A novel nanostructured approach to GaN power devices is proposed in this paper. The unique property of GaN nanowires is its ability to elastically relax in the lateral direction, and accommodate lattice mismatch with non-native substrate through pseudomorphic growth without dislocation formation as compared to thin-film heterostructures. Experimental studies have shown self-induced GaN NWs grown with a high surface to volume ratio on a Si substrate have a non-polar side face and is virtually free of threading dislocations and other structural defects. Power devices grown on a nano-GaN epitaxy theoretically have the potential to bypass the reliability concerns associated with a non-native substrate but still deliver comparable or even superior performance, albeit at a low-cost.
Schottky barrier diodes are designed and fabricated based on the nano-GaN concept. Fabricated diodes grown on a Sapphire substrate show distinct rectifying properties blocking voltages of 100 V. Despite repetitive biasing, the devices did not show any sign of current collapse. Design optimization of the nanowire Schottky barrier diode (NWSBD) is performed using 3D TCAD drift-diffusion simulations and semiconductor-oxide interaction was utilized to push the performance of the NWSBDs beyond the unipolar limit of GaN. The optimized NWSBD show the potential to block voltages upwards of 650 V working under present fabrication constraints of doping concentrations and pillar height. Simulated characteristics predict superior VRB2/RON FoM, outperforming both the lateral HEMTs and the vertical GaN on GaN devices.
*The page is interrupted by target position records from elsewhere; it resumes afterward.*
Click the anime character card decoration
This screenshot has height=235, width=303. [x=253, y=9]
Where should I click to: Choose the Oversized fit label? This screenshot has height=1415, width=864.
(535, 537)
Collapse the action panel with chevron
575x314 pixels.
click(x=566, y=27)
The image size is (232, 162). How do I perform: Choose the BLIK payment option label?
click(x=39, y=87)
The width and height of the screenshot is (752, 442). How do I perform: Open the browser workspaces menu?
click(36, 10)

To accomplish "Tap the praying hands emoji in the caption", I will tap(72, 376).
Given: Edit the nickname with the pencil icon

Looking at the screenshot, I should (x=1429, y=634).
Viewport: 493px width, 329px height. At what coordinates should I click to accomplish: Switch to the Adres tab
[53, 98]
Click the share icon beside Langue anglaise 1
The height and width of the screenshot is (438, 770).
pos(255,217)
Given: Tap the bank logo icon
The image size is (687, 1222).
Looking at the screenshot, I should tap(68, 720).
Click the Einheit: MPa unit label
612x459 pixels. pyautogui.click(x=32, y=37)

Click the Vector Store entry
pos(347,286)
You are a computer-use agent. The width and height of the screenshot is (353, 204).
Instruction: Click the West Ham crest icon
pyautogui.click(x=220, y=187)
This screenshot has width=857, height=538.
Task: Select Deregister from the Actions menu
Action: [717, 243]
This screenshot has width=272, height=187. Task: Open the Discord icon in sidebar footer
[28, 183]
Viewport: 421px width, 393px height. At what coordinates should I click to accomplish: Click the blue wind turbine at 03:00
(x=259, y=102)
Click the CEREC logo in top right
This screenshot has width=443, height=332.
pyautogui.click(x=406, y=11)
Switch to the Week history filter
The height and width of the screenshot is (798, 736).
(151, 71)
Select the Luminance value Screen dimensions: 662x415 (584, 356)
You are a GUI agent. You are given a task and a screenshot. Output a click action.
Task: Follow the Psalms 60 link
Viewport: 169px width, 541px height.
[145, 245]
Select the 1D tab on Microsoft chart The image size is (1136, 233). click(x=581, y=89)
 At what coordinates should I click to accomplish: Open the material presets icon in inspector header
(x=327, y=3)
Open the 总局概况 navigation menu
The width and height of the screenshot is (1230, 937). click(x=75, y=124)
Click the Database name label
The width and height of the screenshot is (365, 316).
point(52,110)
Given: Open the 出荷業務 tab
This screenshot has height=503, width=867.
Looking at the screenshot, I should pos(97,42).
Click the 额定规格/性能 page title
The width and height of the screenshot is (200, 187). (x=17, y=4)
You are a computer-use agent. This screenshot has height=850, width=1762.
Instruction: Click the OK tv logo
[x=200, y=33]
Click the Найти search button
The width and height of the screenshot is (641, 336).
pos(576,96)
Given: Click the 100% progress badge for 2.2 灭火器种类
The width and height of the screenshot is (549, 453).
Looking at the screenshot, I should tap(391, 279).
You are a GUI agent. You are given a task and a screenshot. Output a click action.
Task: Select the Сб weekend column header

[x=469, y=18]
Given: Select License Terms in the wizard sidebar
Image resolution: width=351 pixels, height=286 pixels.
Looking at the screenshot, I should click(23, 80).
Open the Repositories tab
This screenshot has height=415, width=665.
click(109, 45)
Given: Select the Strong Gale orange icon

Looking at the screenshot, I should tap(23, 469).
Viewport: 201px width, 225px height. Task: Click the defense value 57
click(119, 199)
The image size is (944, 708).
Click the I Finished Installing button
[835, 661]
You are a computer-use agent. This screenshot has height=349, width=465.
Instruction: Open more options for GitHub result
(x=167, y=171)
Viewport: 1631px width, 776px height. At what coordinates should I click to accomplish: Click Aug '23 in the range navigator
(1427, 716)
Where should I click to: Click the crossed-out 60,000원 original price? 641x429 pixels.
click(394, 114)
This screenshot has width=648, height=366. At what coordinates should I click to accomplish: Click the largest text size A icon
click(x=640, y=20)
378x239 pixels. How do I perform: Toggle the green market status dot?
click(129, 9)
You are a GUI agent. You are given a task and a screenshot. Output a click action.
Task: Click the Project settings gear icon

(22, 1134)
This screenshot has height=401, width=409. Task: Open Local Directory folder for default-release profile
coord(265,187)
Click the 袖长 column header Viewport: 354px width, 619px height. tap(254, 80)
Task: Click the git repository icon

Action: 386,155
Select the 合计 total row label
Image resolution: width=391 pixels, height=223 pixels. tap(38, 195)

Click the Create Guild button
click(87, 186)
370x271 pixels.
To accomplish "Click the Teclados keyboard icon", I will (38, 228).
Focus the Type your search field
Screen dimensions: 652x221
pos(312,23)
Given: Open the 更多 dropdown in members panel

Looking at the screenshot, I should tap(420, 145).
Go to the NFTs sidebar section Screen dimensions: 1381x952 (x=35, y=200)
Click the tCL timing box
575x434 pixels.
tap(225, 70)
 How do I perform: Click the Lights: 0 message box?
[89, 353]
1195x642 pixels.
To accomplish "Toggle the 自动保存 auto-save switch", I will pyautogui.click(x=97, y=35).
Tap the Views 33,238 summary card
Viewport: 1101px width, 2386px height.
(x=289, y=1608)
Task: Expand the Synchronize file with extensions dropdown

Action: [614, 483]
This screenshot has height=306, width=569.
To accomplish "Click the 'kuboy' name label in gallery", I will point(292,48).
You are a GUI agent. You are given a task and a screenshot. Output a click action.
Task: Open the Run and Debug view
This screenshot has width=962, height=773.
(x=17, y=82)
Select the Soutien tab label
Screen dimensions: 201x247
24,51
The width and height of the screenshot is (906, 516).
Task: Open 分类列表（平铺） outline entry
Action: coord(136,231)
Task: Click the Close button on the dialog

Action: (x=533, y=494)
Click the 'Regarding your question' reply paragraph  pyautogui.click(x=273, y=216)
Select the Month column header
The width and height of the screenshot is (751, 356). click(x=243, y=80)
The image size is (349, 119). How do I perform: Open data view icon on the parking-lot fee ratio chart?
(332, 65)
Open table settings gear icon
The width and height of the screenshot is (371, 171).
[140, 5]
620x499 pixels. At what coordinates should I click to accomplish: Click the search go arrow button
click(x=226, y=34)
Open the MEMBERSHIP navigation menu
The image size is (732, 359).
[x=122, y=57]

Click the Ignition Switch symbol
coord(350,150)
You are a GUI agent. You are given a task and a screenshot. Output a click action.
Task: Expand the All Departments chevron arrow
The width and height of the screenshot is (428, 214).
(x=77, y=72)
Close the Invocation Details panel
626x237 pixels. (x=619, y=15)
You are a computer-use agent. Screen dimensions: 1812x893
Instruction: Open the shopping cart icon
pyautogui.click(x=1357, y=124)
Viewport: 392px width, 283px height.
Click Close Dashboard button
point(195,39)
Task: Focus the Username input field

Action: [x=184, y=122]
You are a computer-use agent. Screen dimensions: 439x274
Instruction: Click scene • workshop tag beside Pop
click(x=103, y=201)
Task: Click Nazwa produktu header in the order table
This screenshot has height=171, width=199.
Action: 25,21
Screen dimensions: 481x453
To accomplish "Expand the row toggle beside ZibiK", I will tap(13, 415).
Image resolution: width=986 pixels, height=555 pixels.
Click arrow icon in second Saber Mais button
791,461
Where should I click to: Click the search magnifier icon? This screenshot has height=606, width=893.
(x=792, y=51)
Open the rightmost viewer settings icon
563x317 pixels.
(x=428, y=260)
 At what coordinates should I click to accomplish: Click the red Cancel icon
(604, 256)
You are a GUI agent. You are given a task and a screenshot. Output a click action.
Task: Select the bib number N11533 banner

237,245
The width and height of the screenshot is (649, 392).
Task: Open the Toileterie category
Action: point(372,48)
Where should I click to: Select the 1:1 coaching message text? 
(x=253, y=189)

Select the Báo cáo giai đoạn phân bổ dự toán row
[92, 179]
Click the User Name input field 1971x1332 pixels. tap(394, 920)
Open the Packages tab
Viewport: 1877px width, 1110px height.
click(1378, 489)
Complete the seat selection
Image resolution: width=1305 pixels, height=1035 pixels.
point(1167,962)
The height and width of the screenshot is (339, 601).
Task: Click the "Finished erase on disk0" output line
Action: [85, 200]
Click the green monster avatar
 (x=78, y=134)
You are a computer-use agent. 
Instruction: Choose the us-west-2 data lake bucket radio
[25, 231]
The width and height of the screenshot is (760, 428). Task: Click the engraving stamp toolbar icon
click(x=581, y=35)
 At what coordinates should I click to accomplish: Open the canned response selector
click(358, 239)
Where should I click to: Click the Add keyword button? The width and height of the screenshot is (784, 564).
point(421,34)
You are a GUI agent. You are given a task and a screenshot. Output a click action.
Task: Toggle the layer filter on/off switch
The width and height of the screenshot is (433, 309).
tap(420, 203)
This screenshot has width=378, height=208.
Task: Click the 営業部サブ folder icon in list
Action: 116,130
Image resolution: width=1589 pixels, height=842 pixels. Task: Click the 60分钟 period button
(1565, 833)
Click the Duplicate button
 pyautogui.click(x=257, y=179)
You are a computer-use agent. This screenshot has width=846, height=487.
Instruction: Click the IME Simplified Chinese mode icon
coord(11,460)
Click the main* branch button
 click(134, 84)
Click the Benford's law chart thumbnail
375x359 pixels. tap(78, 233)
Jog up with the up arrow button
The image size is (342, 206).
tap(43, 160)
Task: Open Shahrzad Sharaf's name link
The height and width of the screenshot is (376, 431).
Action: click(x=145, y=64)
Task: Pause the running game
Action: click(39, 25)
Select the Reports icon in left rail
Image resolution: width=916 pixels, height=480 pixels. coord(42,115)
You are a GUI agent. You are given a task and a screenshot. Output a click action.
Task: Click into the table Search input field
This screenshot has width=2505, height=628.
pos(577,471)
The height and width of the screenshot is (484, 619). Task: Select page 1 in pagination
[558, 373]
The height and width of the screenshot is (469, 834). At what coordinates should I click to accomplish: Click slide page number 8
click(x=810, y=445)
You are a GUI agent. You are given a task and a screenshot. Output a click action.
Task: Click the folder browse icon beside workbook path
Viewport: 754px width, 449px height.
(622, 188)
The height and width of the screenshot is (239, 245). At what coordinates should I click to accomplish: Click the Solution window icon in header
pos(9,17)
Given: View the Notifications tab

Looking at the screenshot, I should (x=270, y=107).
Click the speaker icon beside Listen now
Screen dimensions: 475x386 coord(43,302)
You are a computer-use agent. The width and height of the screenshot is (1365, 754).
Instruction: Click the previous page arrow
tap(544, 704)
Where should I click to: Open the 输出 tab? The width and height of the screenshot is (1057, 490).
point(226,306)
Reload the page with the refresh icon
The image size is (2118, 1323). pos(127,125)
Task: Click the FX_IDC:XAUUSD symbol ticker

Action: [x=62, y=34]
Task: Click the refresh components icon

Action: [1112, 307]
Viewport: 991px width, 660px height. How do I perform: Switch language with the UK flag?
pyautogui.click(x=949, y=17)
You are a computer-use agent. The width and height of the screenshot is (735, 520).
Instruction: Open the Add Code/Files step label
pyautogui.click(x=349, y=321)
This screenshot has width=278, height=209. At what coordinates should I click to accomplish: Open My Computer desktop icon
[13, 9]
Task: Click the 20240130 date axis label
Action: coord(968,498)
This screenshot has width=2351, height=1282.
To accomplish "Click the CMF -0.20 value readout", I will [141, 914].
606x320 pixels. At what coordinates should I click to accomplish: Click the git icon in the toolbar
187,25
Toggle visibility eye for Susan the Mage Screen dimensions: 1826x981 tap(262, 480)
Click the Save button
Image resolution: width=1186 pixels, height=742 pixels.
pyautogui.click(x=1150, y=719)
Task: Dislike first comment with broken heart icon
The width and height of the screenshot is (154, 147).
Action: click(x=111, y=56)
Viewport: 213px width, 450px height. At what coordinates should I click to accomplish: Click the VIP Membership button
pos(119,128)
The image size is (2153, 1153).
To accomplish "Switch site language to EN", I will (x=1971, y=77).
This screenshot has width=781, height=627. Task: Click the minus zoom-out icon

A fully controlled, three terminal nanowire field effect transistor (NWFET) is also investigated using 3D TCAD drift-diffusion modeling. The NWFET can be operated in both normally-off and normally-on modes based on design and requirements. The 3D gate around the nanowires coupled with a strong dielectric REduced SURface Field (RESURF) effect allows this architecture to block voltages beyond the 1D unipolar material limit of GaN in the reverse bias. With proper design, highly desirable linear voltage to pillar height scaling can be achieved for the NWFET. Breakdown voltages of more than 900 V is predicted, with superior VRB2/RON and QGD x RDS(ON) figure of merits. Despite lacking a body-diode, the NWFETs being quasi-symmetrical enables current conduction in the 3rd quadrant itself by self-commutated reverse conduction with a very low voltage drop.
The nanowire architecture holds great potential to produce power rectifiers and controlled FETs with high performance, improved reliability and ruggedness and in a cost-effective way.